Executives with the retail pharmacy chain detailed the tech startup, which is expected to launch in the fourth quarter of the company’s fiscal year, during a talk Wednesday during the annual J.P. Morgan healthcare conference. The decision is part of a larger trend in the pharmacy space of retail chains aiming to expand their digital offerings.
“We see an extremely complex healthcare system in the U.S. where the patients are confused,” said Walgreens Chief Financial Officer James Kehoe on the need for the startup. “Somebody with multiple conditions getting calls from three advisers.”
He added that “everybody has a point of view on how they manage their health. We believe we can, because of our assets, provide a unique interface between patients and partners to create an ecosystem of healthcare.”
Kehoe said that the startup will use the brand equity of Walgreens and consumer trust combined with neutrality among payers or providers.
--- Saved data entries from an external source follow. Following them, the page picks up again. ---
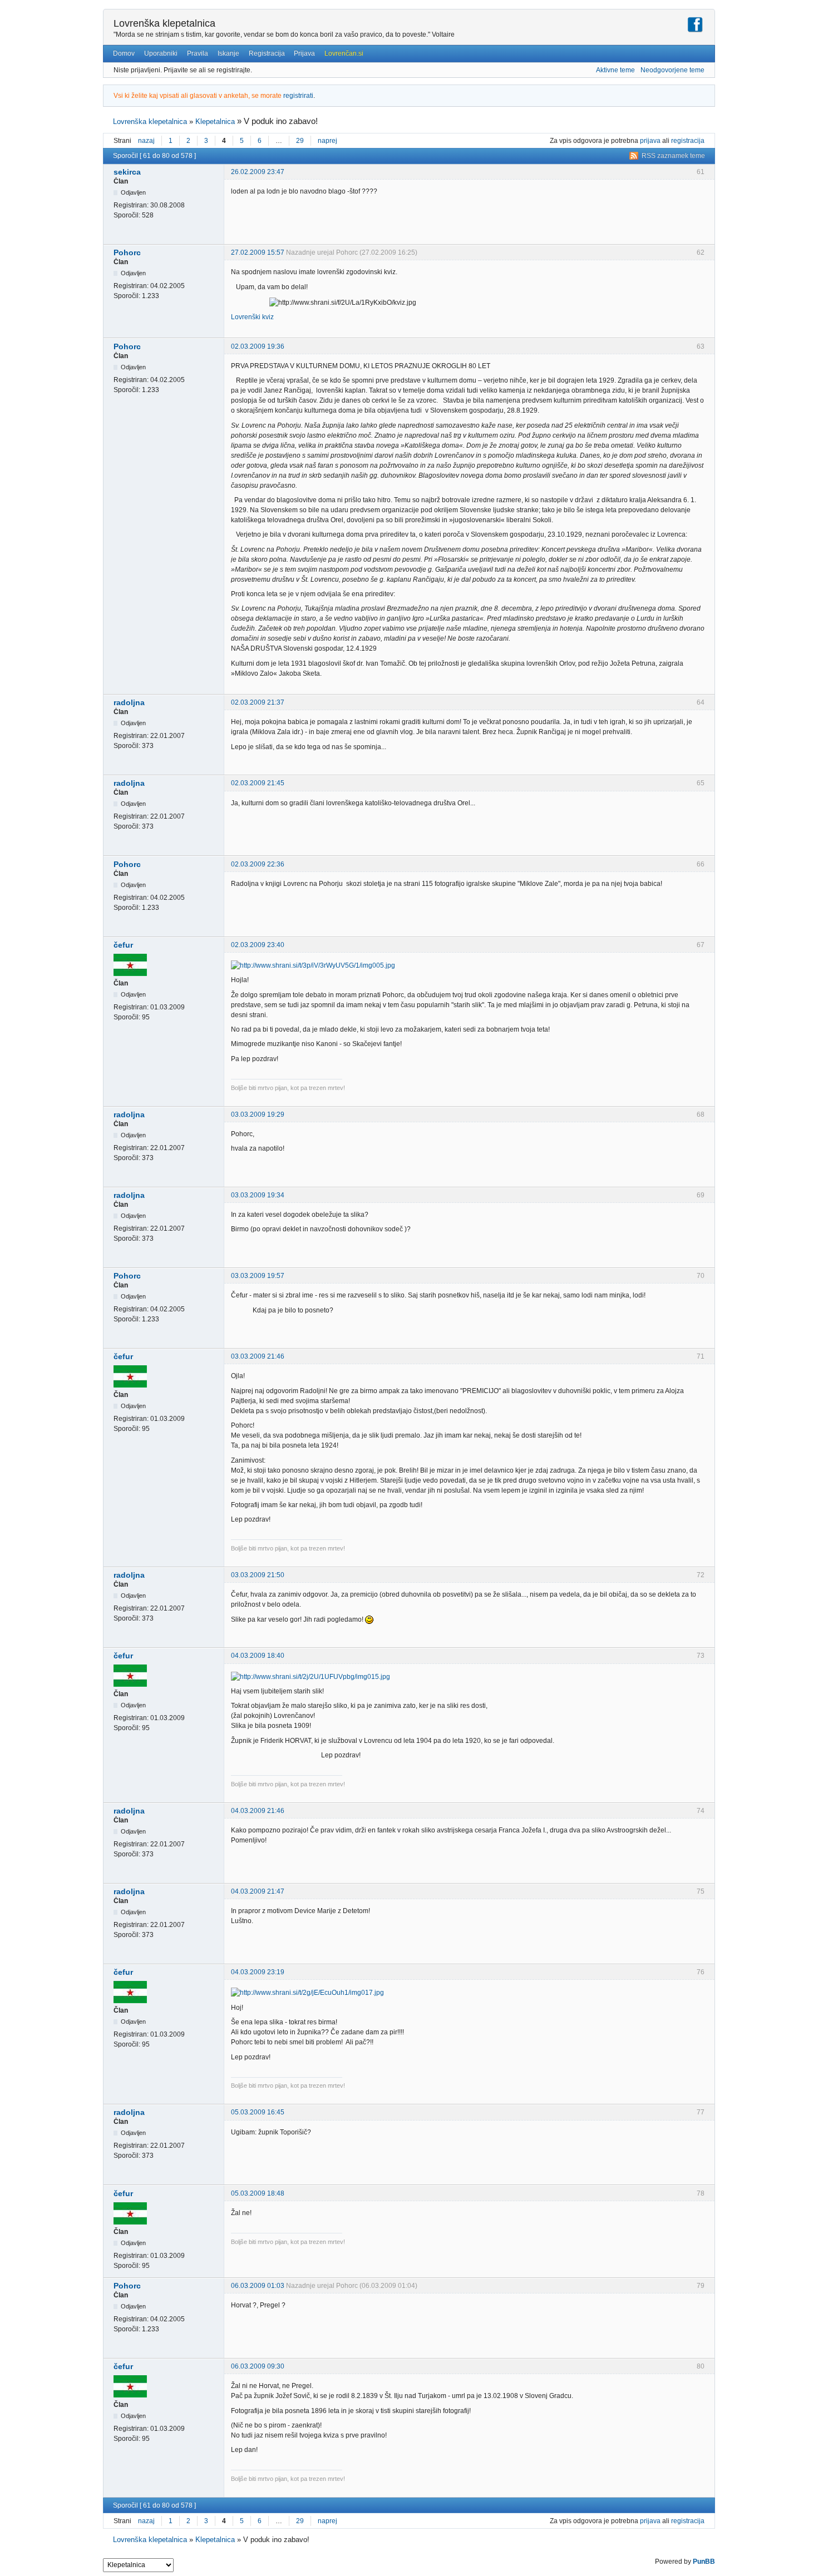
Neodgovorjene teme (672, 70)
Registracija (267, 53)
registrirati (298, 96)
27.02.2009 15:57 (257, 252)
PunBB (704, 2561)
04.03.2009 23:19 (257, 1972)
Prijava (304, 53)
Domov (124, 53)
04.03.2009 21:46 (257, 1811)
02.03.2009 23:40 (257, 945)
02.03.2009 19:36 (257, 346)
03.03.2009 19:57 (257, 1276)
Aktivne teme (615, 70)
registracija (687, 141)
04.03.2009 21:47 (257, 1891)
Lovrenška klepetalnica (164, 23)
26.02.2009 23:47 (257, 172)
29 (300, 141)
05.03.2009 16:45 (257, 2112)
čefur (123, 944)
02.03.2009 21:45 (257, 783)
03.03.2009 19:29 (257, 1114)
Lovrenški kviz (252, 317)
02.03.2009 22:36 (257, 864)
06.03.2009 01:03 (257, 2286)
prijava (650, 141)
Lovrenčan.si (343, 53)
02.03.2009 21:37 (257, 702)
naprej (327, 141)
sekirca (127, 171)
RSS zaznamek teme (673, 156)
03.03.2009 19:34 (257, 1195)
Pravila (197, 53)
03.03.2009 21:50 (257, 1575)
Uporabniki (161, 53)
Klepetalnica (215, 121)
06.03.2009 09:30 (257, 2366)
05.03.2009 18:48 (257, 2193)
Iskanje (228, 53)
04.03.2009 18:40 (257, 1655)
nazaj (146, 141)
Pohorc (127, 252)
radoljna (129, 702)
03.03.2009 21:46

“We are company agnostic and continue to operate agnostic and work with everybody in a partnership mentality,” he said.
The startup will put together a customer engagement platform that includes a personalization engine.
“Ultimately, it is the patient that matters, and we will provide a platform based on a health marketplace that allows each patient to find care, get care and manage care,” Kehoe said.
He added that the startup wouldn’t fully build the platform itself but through a series of partnerships, and the startup will be a “company within a company.”
He gave an example of a contract with My Med to help build out a medical adherence section.
Kehoe said that a digital or physical-only platform can be successful.
“It is the intersection of the two and offering every single patient their choice on who they want to manage their healthcare,” he said.
The startup's announcement is the latest bid by a retail pharmacy chain to transform their stores to offer more digital options.
Rite Aid, for example, announced last fall it was rolling out a rebrand of its stores to put the pharmacist front and center. The stores will include virtual care rooms to enable customers to remotely connect to any care teams.
Pharmacy chains are also competing with a new online offering from Amazon, which rolled out a pharmacy arm late last year.